Korcek chairs the national CoSIDA Ethics Committee and has authored several articles on the subject that have appeared in the CoSIDA Digest and The NCAA News. At the 2004 CoSIDA Workshop in Calgary, Korcek headed a panel discussion titled "Ethics in the Profession."

Under Korcek's direction, the NIU Office of Sports Information was honored for numerous conference, regional, and national citations for excellence and service. The Football Writers Association of America cited the office for "outstanding press box services" in 1992 while College Hoops Insider voted the office No. 1 nationally for basketball service in 1995-96 and No. 2 in 1996-97.
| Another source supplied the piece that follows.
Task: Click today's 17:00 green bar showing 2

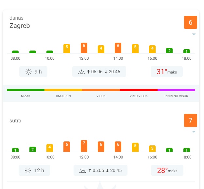Action: [169, 51]
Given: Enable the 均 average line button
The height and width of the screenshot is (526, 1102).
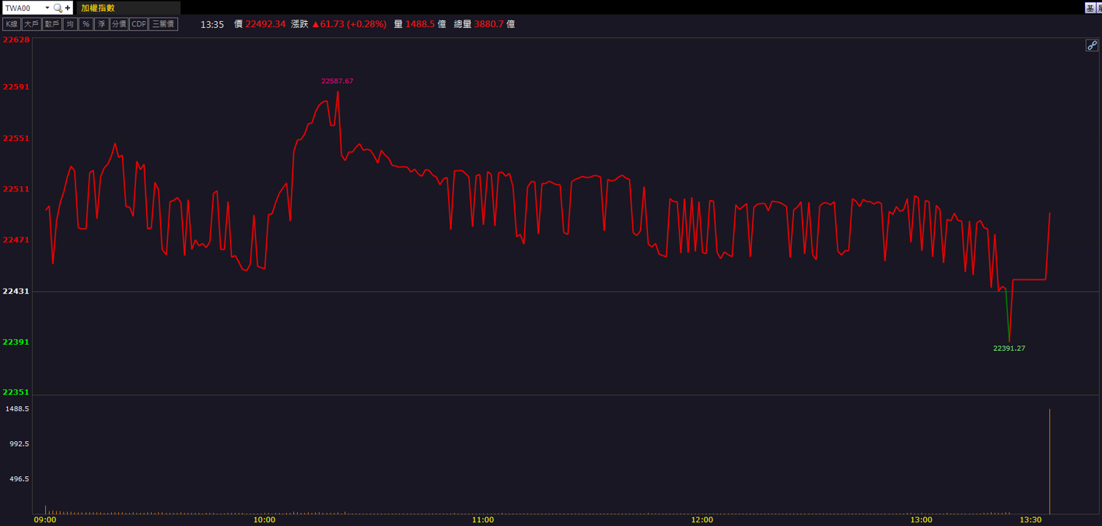Looking at the screenshot, I should (x=70, y=24).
During his career, Korcek promoted three Heisman Trophy candidates, 40 Division 1-A All-America picks, and nine freshmen All-America selections in football at a mid-major level. In 1993, Northern Illinois unanimous First-Team All-America tailback LeShon "Cowboy" Johnson finished sixth in the Heisman balloting with 176 points on a 4-7 team with no television exposure. Ten years later, Korcek made "Turner the Burner" a familiar refrain in media circles on behalf of tailback Michael Turner.

After receiving an Honorable Discharge from the U. S. Army, Korcek joined Nangle's staff in December, 1973. An honor graduate of the Defense Information School at Fort Benjamin Harrison in Indianapolis, Korcek worked two-and-a-half years in the sports department of European Stars & Stripes in Darmstadt, Germany (1971-73). At S&S, he wrote features and interviewed such sports personalities as Floyd Patterson, Bill Bradley, Brooks Robinson, Al McGuire, Abe Lemons, Don Nelson, Jim Otto, and Jon McGlocklin, plus served as the night sports editor and "slot man." Korcek is a 1970 Northern Illinois graduate with a bachelor of science degree in journalism.